### Exercise aim
From the entries, copy every line that carries the string "computer".

[Stored records]

________________________________________

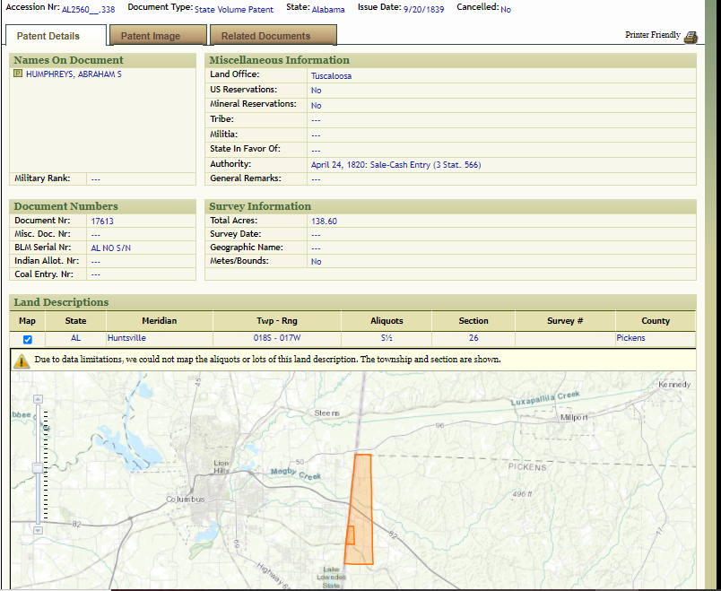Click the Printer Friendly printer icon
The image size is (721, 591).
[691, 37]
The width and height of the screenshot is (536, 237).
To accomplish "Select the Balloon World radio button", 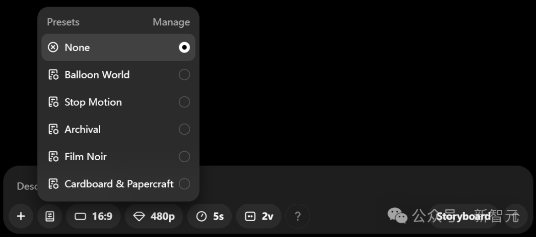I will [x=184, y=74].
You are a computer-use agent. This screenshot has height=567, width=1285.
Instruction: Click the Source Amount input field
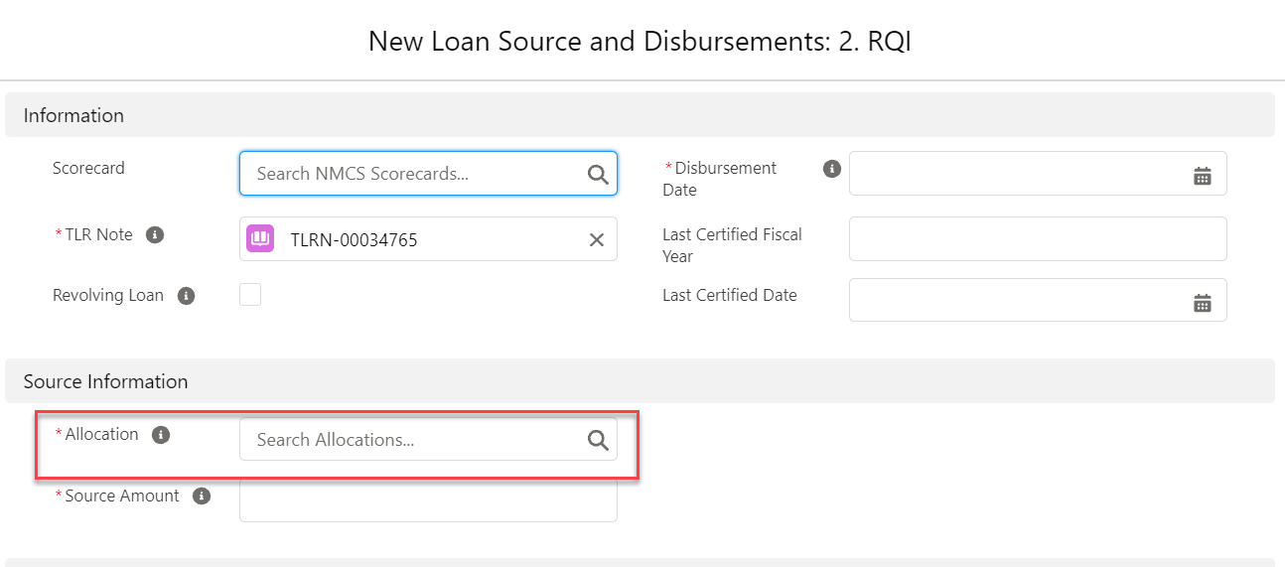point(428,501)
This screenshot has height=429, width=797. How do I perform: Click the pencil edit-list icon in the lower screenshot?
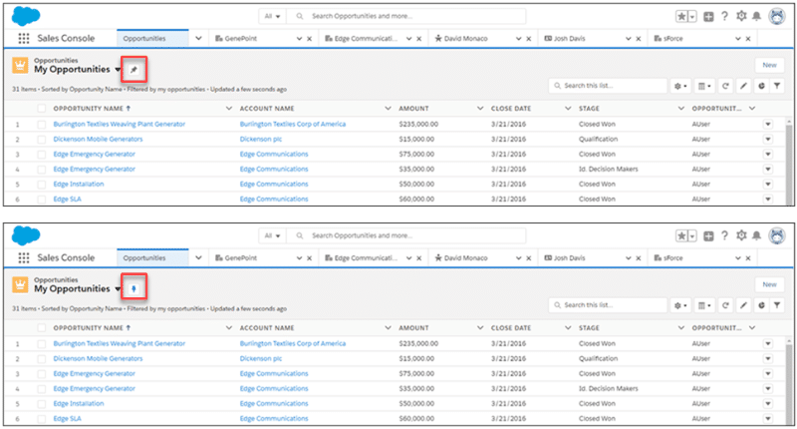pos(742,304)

________________________________________

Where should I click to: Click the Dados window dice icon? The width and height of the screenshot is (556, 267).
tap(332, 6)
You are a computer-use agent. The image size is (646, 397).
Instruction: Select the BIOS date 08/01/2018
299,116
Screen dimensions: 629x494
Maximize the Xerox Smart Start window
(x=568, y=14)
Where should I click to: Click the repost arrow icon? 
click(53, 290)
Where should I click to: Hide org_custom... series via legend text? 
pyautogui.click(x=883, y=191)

________________________________________

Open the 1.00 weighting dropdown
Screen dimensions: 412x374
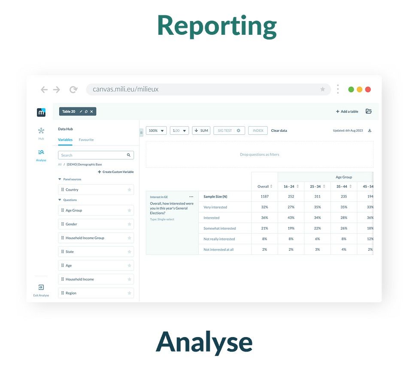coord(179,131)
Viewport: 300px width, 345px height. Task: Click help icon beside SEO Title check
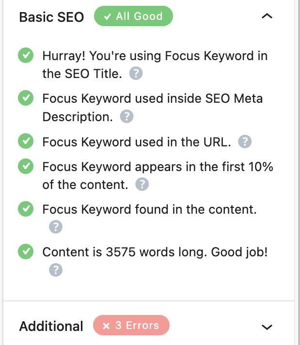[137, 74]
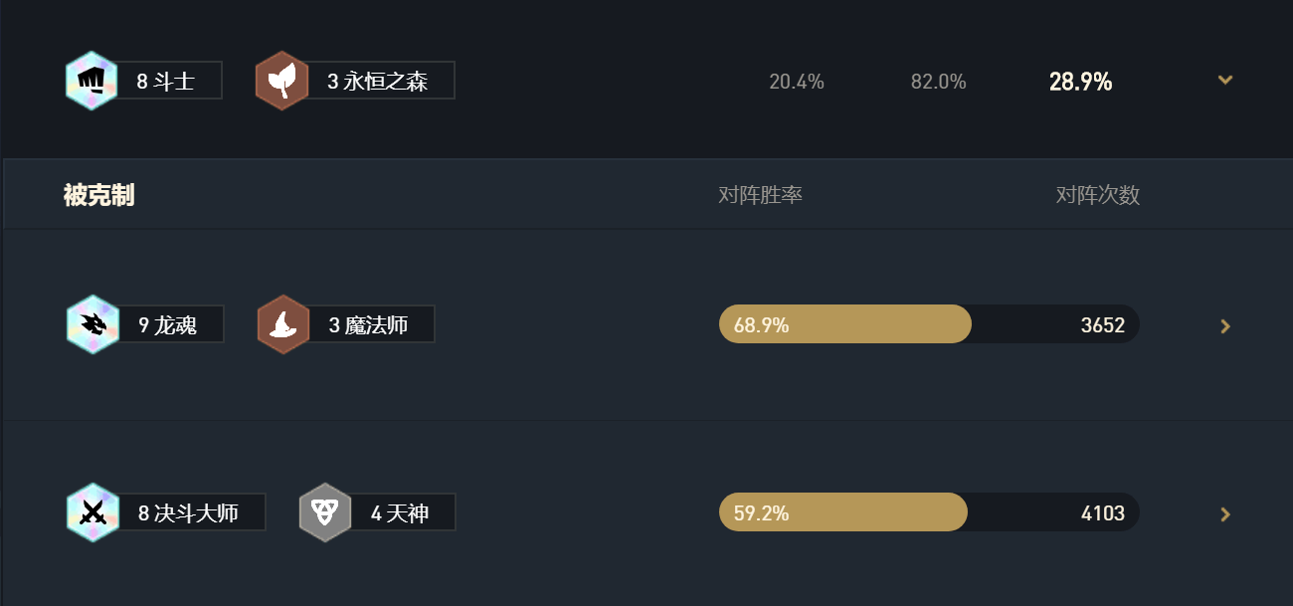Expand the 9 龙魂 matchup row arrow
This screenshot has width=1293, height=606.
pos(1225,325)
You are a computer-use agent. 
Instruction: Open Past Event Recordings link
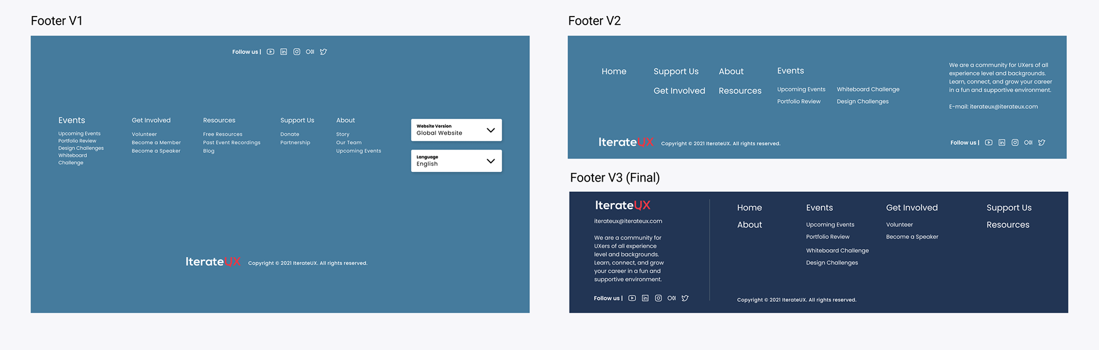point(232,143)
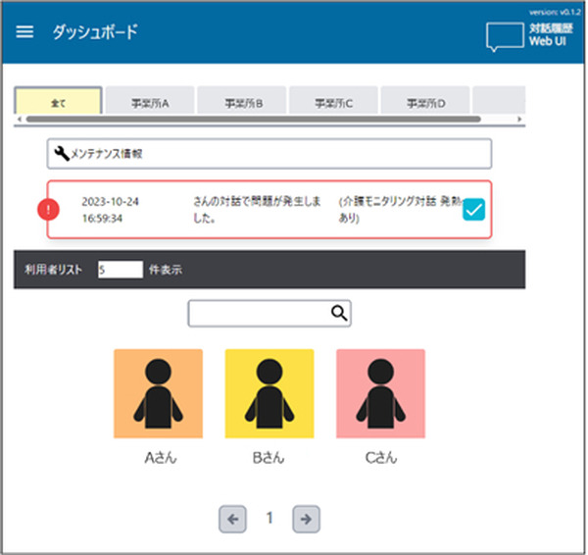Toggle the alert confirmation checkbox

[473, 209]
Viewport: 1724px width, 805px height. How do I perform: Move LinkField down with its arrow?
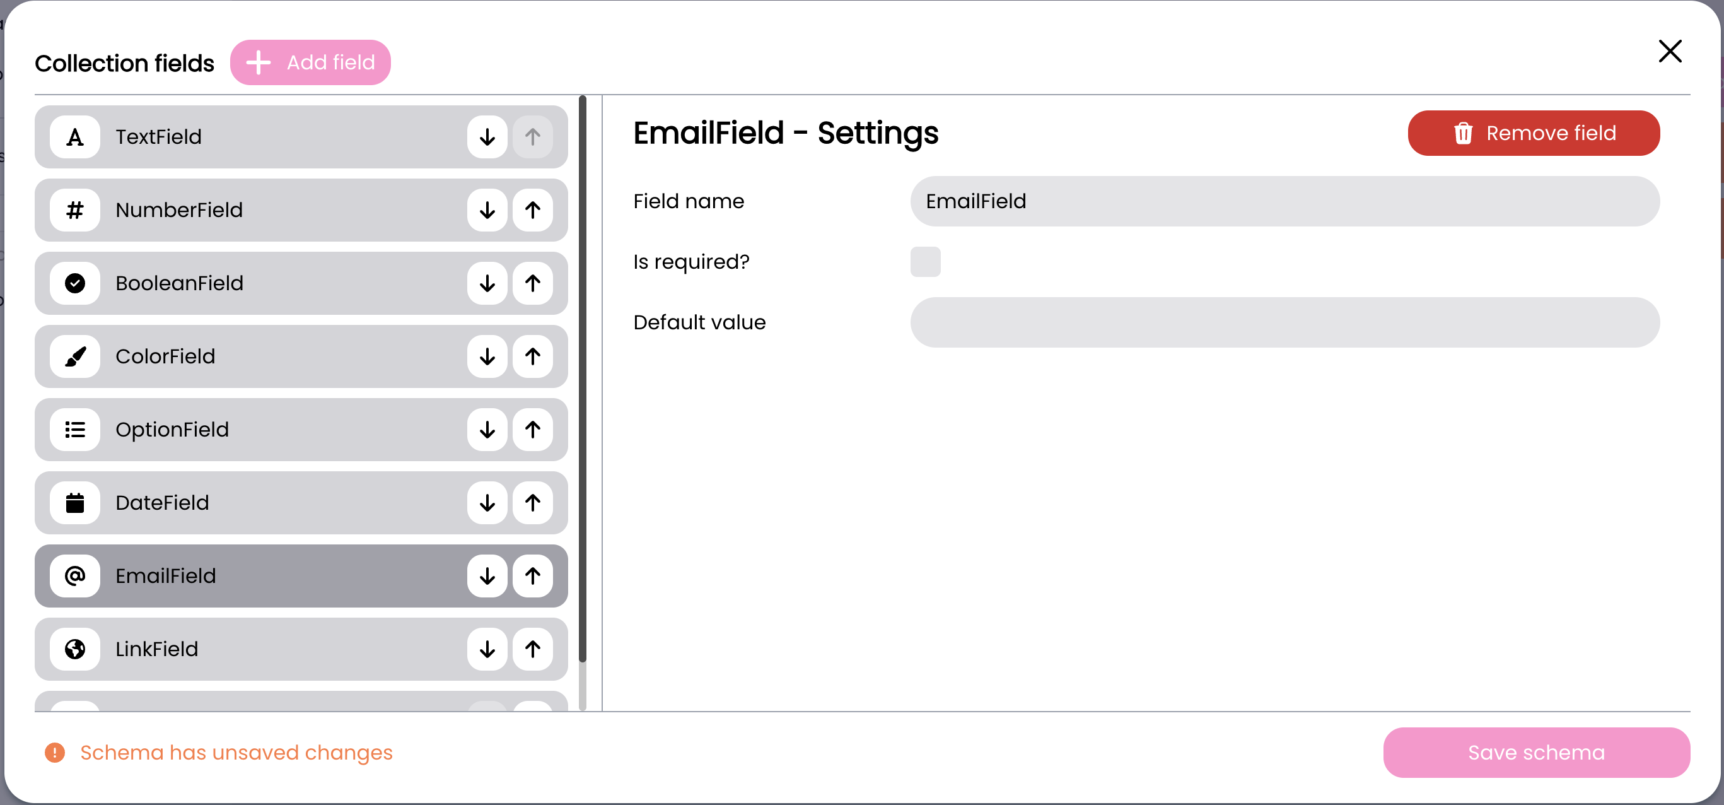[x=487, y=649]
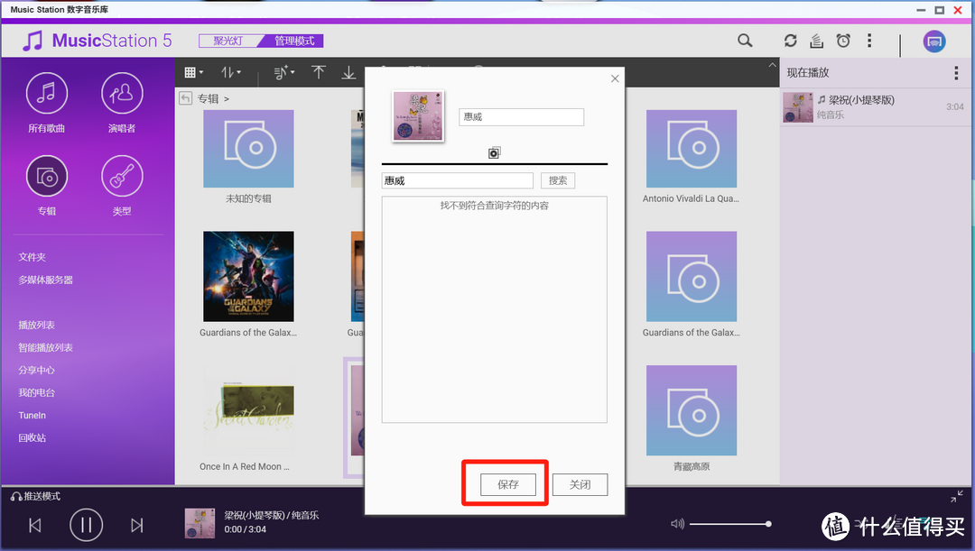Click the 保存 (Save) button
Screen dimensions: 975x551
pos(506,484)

________________________________________

### Reply
You are a computer-use agent. This screenshot has height=567, width=1285.
You are a computer-use agent. The image size is (646, 397).
You are a computer-use agent. 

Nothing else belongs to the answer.